* Work request
Please copy, word for word, the line holding "Image resolution: width=181" and each line that follows it through the end of the entries, omitting any pictures.

+++ Data to examine +++

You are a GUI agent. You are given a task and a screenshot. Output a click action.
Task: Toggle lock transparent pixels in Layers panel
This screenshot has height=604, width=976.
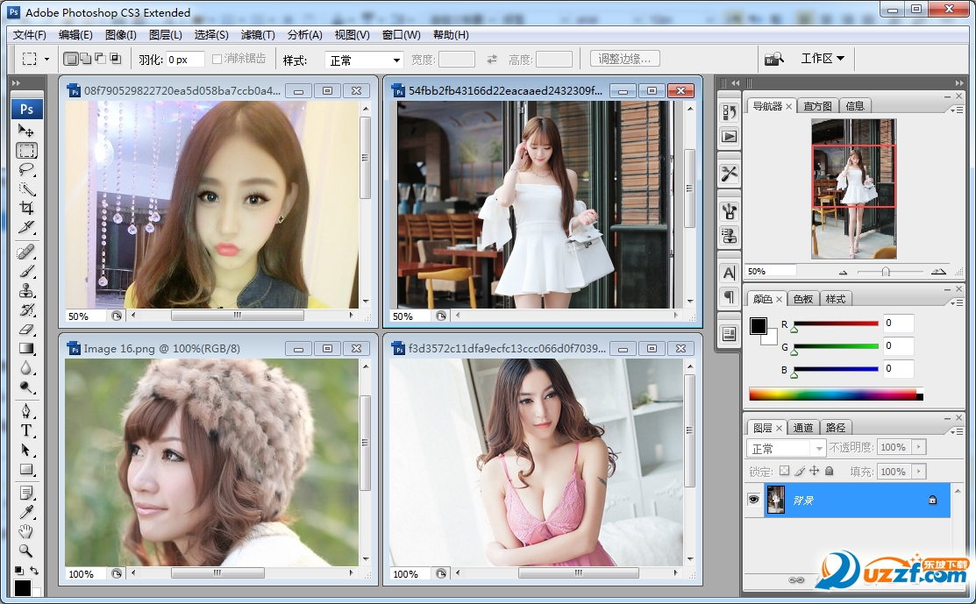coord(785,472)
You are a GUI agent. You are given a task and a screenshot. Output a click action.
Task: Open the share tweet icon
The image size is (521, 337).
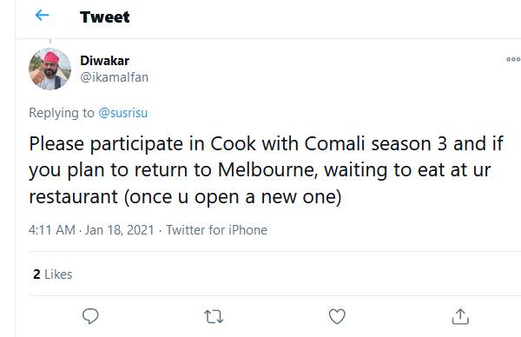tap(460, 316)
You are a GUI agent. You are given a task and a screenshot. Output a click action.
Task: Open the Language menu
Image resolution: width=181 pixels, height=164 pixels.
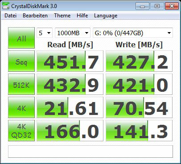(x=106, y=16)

+++

* Output of the task
Image resolution: width=181 pixels, height=164 pixels.
(x=106, y=16)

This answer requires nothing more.